*Information shown*
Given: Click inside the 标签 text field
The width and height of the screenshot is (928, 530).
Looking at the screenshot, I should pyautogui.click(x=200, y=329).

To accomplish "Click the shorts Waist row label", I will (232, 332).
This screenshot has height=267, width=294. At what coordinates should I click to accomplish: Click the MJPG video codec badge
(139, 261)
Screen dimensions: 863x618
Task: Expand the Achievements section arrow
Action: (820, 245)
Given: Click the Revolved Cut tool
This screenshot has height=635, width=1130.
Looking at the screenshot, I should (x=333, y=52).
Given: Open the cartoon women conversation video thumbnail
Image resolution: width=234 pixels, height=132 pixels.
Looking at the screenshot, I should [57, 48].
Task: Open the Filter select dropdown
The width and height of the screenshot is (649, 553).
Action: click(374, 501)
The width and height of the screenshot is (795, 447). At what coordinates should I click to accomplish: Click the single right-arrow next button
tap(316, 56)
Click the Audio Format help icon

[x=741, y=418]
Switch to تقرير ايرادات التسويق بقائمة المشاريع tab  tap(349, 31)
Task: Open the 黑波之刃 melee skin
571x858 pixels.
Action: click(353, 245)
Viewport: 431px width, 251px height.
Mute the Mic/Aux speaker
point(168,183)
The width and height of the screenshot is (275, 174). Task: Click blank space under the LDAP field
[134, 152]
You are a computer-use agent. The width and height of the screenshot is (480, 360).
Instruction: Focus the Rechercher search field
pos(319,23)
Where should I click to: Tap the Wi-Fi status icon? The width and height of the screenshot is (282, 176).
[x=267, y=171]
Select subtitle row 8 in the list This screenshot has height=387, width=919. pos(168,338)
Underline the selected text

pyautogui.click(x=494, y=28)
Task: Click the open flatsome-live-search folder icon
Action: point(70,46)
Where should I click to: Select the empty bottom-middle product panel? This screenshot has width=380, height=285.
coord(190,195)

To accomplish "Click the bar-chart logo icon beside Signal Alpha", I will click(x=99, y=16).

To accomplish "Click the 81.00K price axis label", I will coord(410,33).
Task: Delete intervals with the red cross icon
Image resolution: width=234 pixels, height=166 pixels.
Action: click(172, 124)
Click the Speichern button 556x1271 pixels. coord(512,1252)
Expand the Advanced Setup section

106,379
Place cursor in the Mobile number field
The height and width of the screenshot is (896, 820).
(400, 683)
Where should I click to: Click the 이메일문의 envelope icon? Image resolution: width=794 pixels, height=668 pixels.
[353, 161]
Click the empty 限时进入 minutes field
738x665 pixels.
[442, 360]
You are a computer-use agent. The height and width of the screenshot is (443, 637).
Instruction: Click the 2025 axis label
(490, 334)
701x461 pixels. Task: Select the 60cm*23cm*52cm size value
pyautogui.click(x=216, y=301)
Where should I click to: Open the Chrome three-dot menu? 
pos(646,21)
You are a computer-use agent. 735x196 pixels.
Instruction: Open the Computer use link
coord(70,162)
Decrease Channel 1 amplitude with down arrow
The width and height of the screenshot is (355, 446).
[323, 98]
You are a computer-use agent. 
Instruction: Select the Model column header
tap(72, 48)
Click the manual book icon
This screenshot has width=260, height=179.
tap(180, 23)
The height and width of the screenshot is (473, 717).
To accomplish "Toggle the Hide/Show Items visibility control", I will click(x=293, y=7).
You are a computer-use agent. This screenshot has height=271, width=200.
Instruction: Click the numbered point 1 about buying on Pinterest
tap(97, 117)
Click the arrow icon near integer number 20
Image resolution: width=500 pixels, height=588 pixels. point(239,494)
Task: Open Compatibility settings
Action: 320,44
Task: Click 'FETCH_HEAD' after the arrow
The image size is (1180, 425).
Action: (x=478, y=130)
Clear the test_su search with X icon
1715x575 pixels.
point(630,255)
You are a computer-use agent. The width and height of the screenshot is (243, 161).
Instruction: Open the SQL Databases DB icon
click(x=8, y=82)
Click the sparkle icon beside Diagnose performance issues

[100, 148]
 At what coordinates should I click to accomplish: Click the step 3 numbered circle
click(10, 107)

*Your goal*
Every line of the material is to be transcribed exactly.

*Written answer*
Given: Click inside the 标签 text field
The width and height of the screenshot is (928, 530).
Looking at the screenshot, I should pyautogui.click(x=200, y=329).

To accomplish "Click the shorts Waist row label", I will (232, 332).
This screenshot has height=267, width=294. At what coordinates should I click to accomplish: Click the MJPG video codec badge
(139, 261)
Screen dimensions: 863x618
Task: Expand the Achievements section arrow
Action: (820, 245)
Given: Click the Revolved Cut tool
This screenshot has height=635, width=1130.
Looking at the screenshot, I should (x=333, y=52).
Given: Open the cartoon women conversation video thumbnail
Image resolution: width=234 pixels, height=132 pixels.
Looking at the screenshot, I should [57, 48].
Task: Open the Filter select dropdown
The width and height of the screenshot is (649, 553).
Action: click(374, 501)
The width and height of the screenshot is (795, 447). At what coordinates should I click to accomplish: Click the single right-arrow next button
tap(316, 56)
Click the Audio Format help icon

[x=741, y=418]
Switch to تقرير ايرادات التسويق بقائمة المشاريع tab  tap(349, 31)
Task: Open the 黑波之刃 melee skin
571x858 pixels.
Action: click(353, 245)
Viewport: 431px width, 251px height.
Mute the Mic/Aux speaker
point(168,183)
The width and height of the screenshot is (275, 174). Task: Click blank space under the LDAP field
[134, 152]
You are a computer-use agent. The width and height of the screenshot is (480, 360).
Instruction: Focus the Rechercher search field
pos(319,23)
Where should I click to: Tap the Wi-Fi status icon? The width and height of the screenshot is (282, 176).
[x=267, y=171]
Select subtitle row 8 in the list This screenshot has height=387, width=919. pos(168,338)
Underline the selected text

pyautogui.click(x=494, y=28)
Task: Click the open flatsome-live-search folder icon
Action: point(70,46)
Where should I click to: Select the empty bottom-middle product panel? This screenshot has width=380, height=285.
coord(190,195)

To accomplish "Click the bar-chart logo icon beside Signal Alpha", I will click(x=99, y=16).

To accomplish "Click the 81.00K price axis label", I will coord(410,33).
Task: Delete intervals with the red cross icon
Image resolution: width=234 pixels, height=166 pixels.
Action: click(172, 124)
Click the Speichern button 556x1271 pixels. coord(512,1252)
Expand the Advanced Setup section

106,379
Place cursor in the Mobile number field
The height and width of the screenshot is (896, 820).
(400, 683)
Where should I click to: Click the 이메일문의 envelope icon? Image resolution: width=794 pixels, height=668 pixels.
[353, 161]
Click the empty 限时进入 minutes field
738x665 pixels.
[442, 360]
You are a computer-use agent. The height and width of the screenshot is (443, 637).
Instruction: Click the 2025 axis label
(490, 334)
701x461 pixels. Task: Select the 60cm*23cm*52cm size value
pyautogui.click(x=216, y=301)
Where should I click to: Open the Chrome three-dot menu? 
pos(646,21)
You are a computer-use agent. 735x196 pixels.
Instruction: Open the Computer use link
coord(70,162)
Decrease Channel 1 amplitude with down arrow
The width and height of the screenshot is (355, 446).
[323, 98]
You are a computer-use agent. 
Instruction: Select the Model column header
tap(72, 48)
Click the manual book icon
This screenshot has width=260, height=179.
tap(180, 23)
The height and width of the screenshot is (473, 717).
To accomplish "Toggle the Hide/Show Items visibility control", I will click(x=293, y=7).
You are a computer-use agent. This screenshot has height=271, width=200.
Instruction: Click the numbered point 1 about buying on Pinterest
tap(97, 117)
Click the arrow icon near integer number 20
Image resolution: width=500 pixels, height=588 pixels. point(239,494)
Task: Open Compatibility settings
Action: 320,44
Task: Click 'FETCH_HEAD' after the arrow
The image size is (1180, 425).
Action: (x=478, y=130)
Clear the test_su search with X icon
1715x575 pixels.
point(630,255)
You are a computer-use agent. The width and height of the screenshot is (243, 161).
Instruction: Open the SQL Databases DB icon
click(x=8, y=82)
Click the sparkle icon beside Diagnose performance issues

[100, 148]
 At what coordinates should I click to accomplish: Click the step 3 numbered circle
click(10, 107)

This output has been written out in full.